··· EXERCISE MATERIAL
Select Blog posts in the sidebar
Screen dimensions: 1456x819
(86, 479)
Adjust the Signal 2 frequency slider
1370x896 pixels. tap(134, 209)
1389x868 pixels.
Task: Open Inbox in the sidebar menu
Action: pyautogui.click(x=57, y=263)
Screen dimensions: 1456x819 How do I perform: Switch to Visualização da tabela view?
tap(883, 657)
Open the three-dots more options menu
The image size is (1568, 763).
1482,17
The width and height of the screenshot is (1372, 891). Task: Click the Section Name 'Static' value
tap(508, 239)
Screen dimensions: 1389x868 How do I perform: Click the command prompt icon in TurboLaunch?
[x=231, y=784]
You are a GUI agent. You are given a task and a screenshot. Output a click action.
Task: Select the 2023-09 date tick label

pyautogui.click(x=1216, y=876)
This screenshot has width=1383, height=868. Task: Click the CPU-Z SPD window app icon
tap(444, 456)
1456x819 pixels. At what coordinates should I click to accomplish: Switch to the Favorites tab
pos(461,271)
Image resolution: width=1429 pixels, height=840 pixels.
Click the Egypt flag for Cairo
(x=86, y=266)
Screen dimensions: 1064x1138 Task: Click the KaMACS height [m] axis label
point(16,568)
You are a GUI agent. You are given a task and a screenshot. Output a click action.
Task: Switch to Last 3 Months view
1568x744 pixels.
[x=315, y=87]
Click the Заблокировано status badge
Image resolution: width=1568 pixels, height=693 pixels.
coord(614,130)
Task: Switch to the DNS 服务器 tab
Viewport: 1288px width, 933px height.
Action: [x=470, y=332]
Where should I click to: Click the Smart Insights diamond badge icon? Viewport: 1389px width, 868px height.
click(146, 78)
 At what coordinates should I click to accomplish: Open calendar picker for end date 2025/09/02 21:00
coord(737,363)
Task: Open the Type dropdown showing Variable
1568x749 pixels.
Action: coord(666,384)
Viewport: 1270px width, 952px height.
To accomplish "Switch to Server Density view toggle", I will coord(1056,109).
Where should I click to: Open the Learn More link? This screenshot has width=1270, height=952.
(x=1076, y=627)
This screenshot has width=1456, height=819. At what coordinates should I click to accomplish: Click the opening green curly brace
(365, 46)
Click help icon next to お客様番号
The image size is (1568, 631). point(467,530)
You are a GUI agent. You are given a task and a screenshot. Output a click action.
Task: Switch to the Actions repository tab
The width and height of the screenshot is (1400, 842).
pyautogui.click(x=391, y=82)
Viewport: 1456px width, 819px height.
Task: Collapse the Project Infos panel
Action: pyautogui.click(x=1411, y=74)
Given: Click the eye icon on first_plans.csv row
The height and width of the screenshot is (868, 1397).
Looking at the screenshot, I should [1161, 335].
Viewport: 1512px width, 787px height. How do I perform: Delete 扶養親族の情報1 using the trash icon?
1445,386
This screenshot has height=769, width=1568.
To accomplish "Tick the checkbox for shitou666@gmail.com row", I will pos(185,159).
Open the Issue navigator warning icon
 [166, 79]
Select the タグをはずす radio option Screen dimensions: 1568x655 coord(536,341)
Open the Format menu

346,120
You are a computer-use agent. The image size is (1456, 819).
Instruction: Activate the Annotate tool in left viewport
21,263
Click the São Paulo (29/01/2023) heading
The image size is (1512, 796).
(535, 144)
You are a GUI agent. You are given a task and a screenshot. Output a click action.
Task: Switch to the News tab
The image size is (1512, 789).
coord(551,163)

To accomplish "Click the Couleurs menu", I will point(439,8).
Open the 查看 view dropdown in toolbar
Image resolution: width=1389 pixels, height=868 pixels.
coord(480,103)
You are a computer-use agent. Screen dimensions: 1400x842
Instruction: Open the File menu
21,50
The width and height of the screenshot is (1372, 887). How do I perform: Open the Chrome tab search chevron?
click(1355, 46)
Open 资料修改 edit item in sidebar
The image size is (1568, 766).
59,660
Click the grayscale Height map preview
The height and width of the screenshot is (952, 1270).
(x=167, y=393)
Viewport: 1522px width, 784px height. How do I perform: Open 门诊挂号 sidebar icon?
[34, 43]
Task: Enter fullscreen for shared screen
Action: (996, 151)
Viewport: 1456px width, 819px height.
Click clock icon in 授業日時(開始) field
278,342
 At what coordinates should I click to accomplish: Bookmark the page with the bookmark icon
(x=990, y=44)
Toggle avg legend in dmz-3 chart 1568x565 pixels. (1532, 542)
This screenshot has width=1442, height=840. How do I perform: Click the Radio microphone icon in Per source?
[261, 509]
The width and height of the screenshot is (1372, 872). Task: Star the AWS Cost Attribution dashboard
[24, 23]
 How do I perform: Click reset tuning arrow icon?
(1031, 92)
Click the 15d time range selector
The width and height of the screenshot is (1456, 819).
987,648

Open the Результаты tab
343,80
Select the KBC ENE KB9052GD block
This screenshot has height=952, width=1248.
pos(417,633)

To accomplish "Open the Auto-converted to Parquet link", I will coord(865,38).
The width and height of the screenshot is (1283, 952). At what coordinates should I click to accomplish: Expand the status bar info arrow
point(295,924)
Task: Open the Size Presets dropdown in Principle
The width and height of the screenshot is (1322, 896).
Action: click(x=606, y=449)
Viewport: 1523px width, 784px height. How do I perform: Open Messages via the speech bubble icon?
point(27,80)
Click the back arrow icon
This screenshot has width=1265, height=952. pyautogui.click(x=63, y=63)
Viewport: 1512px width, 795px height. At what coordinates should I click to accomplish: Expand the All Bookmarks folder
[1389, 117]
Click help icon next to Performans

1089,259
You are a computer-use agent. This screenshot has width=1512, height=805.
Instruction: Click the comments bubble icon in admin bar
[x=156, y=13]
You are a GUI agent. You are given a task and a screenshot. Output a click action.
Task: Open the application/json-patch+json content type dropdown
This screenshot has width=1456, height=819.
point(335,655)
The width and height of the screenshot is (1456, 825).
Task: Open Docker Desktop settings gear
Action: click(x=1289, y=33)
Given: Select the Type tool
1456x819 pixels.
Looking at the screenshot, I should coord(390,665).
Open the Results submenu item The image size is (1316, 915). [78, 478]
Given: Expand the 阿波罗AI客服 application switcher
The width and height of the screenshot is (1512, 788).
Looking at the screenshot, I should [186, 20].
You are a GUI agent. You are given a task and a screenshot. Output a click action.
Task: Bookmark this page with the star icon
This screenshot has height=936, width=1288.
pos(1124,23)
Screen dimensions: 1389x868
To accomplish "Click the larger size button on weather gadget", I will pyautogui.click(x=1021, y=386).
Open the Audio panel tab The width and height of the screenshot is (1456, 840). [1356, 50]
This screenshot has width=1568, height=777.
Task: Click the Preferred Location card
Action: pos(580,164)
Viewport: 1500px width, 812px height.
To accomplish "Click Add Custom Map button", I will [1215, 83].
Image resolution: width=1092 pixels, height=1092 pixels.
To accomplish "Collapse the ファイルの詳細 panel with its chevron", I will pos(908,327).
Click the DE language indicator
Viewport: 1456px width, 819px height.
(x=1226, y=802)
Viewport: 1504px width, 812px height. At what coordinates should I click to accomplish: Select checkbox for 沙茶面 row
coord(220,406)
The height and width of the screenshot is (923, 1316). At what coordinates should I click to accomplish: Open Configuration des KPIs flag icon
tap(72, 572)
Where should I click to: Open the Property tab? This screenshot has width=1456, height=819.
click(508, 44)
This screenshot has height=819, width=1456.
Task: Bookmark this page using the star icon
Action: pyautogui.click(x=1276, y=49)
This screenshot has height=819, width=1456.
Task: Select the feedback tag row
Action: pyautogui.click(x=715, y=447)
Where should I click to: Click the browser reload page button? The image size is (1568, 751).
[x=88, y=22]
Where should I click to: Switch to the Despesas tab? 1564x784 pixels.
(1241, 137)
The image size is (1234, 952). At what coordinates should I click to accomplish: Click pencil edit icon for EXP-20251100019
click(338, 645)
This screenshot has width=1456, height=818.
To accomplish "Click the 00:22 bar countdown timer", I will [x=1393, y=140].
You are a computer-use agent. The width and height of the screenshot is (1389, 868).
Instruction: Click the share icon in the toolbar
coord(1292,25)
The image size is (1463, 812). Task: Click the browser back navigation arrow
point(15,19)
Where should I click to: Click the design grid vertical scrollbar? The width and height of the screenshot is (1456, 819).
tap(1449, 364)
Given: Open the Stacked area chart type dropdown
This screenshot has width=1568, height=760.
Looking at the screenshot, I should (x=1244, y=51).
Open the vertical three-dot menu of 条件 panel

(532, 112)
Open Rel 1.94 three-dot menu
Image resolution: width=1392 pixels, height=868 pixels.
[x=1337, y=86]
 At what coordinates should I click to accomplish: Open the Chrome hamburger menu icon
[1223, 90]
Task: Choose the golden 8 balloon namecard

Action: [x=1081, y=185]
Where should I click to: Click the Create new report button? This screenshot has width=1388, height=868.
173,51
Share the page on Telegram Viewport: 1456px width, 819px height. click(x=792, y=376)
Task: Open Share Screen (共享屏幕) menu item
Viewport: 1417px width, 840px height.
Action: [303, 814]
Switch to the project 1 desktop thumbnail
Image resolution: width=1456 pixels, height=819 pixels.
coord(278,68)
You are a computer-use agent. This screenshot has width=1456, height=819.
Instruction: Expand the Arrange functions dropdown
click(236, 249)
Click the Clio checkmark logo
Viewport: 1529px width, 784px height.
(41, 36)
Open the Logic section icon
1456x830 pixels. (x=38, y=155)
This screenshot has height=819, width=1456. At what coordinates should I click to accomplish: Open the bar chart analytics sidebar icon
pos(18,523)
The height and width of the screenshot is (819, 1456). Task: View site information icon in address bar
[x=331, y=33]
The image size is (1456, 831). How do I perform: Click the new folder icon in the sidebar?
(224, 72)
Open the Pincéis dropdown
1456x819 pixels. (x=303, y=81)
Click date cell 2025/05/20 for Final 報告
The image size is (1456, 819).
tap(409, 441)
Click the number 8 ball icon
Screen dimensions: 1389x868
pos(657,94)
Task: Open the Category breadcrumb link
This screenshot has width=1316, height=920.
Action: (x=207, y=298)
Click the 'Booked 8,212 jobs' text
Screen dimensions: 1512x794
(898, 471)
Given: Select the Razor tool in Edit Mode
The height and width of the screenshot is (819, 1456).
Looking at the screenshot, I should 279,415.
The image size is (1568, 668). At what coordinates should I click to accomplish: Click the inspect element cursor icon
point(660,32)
······
◆ PROBLEM TO WORK ON
Count how many lines in the listing above contain the word "application", and respond with only that number.

◆ RESPONSE FOR THIS EXERCISE
2